Primary retroperitoneal mucinous cystic neoplasm (PRMCN) is a rare retroperitoneal tumor with female predilection. It is classified into 3 types: benign mucinous cystadenoma (MCA), borderline mucinous cystadenoma (MCAb), malignant mucinous cystadenocarcinoma (MCAc). This study retrospectively evaluates the prevalence of PRMCN among retroperitoneal neoplasms resected between June 2006 and January 2015 at a referral center. Authors’ experience with PRMCN is reviewed, and a new case of PRMCN, incidentally diagnosed during pregnancy is reported. A literature review using PubMed is also presented, discussing several issues concerning clinicopathologic features, treatment options, and long-term outcome of PRMCN.

Case report

A 36-year-old woman was incidentally diagnosed with a 12-cm retroperitoneal cyst discovered by ultrasound at 36 weeks of gestation.
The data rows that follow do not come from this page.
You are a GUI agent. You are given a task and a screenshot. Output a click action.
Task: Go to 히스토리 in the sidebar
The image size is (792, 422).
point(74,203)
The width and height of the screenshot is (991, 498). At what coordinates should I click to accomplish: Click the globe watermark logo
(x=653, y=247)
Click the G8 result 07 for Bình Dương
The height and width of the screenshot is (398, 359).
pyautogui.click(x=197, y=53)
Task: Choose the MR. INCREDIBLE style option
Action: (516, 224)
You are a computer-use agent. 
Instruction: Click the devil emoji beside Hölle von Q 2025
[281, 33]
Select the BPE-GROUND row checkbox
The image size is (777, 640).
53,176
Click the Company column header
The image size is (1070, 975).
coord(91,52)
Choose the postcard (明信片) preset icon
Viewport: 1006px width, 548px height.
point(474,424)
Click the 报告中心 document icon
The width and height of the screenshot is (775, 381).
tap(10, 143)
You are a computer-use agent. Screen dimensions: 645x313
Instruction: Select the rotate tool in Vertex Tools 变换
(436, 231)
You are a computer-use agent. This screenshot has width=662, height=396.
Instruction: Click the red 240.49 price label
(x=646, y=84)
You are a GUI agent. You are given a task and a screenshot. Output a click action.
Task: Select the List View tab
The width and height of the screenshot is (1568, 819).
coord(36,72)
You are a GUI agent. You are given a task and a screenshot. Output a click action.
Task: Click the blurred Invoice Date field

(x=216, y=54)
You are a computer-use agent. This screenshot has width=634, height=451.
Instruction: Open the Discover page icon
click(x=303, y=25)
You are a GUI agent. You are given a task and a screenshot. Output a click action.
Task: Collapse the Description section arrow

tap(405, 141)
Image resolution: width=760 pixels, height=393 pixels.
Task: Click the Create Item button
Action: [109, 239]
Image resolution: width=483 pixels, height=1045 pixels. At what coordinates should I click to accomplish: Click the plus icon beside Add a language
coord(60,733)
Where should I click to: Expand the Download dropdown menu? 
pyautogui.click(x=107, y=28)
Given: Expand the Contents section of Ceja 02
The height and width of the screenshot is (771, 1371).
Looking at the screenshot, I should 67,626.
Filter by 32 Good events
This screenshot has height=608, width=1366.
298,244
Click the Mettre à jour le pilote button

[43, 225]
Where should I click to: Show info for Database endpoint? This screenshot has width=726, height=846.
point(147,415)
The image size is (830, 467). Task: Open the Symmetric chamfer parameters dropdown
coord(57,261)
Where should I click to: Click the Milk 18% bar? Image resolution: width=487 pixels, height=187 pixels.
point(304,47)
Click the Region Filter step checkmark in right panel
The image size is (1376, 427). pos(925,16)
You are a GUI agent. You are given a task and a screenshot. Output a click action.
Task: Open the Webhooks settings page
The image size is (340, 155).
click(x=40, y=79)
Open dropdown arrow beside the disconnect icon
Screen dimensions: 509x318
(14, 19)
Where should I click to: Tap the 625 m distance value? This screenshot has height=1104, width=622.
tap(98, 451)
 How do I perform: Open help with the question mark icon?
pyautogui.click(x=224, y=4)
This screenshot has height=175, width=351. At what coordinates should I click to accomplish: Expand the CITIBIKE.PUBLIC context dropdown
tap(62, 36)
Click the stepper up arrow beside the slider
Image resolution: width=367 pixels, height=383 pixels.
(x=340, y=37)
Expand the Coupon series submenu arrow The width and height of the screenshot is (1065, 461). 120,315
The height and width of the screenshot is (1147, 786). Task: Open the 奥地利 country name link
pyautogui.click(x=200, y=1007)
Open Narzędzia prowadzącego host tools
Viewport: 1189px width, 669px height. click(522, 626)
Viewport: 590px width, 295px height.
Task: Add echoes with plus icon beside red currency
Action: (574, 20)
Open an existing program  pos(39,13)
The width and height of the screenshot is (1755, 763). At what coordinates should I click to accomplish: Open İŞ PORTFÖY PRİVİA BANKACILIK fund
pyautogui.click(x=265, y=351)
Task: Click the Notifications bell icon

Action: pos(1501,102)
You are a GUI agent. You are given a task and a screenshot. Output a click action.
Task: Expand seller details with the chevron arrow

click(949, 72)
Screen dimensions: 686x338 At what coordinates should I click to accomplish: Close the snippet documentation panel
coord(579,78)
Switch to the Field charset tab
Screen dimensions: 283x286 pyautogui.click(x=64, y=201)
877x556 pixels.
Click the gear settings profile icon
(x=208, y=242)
Eight months later the patient was referred to the department of surgery, the Tel Aviv Sourasky Medical Center. By that time, the patient has sensed local discomfort. Physical examination revealed a right abdomen mass with mild tenderness. Computed tomographic scan depicted the cyst, located along the right paracolic gutter, displacing the right colon medially. The patient underwent complete laparoscopic resection of a 15-cm cyst, without its disruption. The cyst was drained inside an endobag and retrieved. The patient was discharged home on postoperative day 1. The pathology was MCA. Long-term result was no evidence of disease for 9 months.

Discussion

The prevalence of PRMCN among resected retroperitoneal neoplasms was 1.95% (3/154 neoplasms). The treatment of choice is complete tumor resection. Surgical technique should be chosen depending on the surgeon’s expertise and tumor factors affecting safe resection. Surgery timing during pregnancy should be dictated by both risk of malignancy and obstetric considerations. As for malignant PRMCN, radical surgery does not seem justified, especially in reproductive females. Adjuvant chemotherapy should probably be reserved for metastatic disease, recurrence, and tumor rupture. Long-term follow-up is lacking, although it is important to better define the prognosis of PRMCN.